Üçüncü gün: Çadırlarımızı topluyor, grup olarak kahvaltımızı yapıyor kamyonlarla dönüşe geçiyoruz. Ekşi Suda çeşmeden akan ve vanası olmadığı için kapatılmayan doğal maden sularımızı içiyoruz. Serinliyoruz.

Nasıl iyi geldi bilemezsiniz.Çalışan insanların tatil ihtiyacı kaçınılmaz.
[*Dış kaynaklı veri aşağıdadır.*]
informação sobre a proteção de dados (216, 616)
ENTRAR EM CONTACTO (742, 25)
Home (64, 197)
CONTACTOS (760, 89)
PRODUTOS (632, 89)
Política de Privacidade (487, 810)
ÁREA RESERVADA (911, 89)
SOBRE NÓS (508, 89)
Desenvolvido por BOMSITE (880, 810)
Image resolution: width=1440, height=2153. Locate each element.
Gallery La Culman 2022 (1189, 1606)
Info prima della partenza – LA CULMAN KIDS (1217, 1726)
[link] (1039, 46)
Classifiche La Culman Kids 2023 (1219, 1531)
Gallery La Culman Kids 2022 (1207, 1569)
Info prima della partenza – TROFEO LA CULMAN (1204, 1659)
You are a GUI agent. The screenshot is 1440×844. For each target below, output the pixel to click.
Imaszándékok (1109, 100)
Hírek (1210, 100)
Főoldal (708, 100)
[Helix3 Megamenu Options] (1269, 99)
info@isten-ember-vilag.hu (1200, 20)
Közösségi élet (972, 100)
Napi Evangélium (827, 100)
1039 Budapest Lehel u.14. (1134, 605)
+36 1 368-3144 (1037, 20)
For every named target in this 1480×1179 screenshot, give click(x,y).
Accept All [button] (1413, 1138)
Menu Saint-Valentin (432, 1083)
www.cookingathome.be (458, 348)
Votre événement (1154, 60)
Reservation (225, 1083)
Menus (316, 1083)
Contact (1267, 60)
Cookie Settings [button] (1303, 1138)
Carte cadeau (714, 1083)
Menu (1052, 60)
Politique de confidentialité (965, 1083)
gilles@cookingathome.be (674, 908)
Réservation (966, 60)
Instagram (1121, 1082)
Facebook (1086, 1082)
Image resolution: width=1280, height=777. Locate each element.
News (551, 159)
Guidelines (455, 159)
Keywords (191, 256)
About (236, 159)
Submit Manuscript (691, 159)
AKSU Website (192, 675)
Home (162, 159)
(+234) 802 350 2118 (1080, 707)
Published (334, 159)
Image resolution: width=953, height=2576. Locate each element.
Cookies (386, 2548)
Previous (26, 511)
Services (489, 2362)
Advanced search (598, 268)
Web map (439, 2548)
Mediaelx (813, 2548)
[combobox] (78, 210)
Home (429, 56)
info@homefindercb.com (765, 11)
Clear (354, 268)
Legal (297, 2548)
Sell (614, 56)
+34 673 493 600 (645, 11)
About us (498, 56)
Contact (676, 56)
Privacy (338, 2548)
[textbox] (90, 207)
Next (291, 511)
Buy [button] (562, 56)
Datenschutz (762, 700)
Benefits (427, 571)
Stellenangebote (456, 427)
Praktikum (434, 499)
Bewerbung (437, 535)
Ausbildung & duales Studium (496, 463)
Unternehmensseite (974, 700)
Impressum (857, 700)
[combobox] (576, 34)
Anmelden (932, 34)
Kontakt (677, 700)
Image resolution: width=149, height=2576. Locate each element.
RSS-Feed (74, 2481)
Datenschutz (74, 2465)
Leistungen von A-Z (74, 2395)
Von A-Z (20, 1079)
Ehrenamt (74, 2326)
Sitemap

Bu sefer dağların sesi, havası, kokusu, serinleten rüzgarları ile dinlendik. İnsan tatilini farklı bir uğraş ile geçirince daha iyi dinleniyor, vücudu yorulsa bile.

Bir gün daha Erzincan’da kalıp bakırcılar çarşısını, buğday meydanını, Erzincan peynirlerini bulup hatıra ve hediyelerimizi alıyor, Erzincan’a bir daha gelmek üzere ayrılıyoruz. Bu dağları karla kaplı görmek, üzerinde yürümek, kayak yapmak ne kadar keyifli olur ne dersiniz?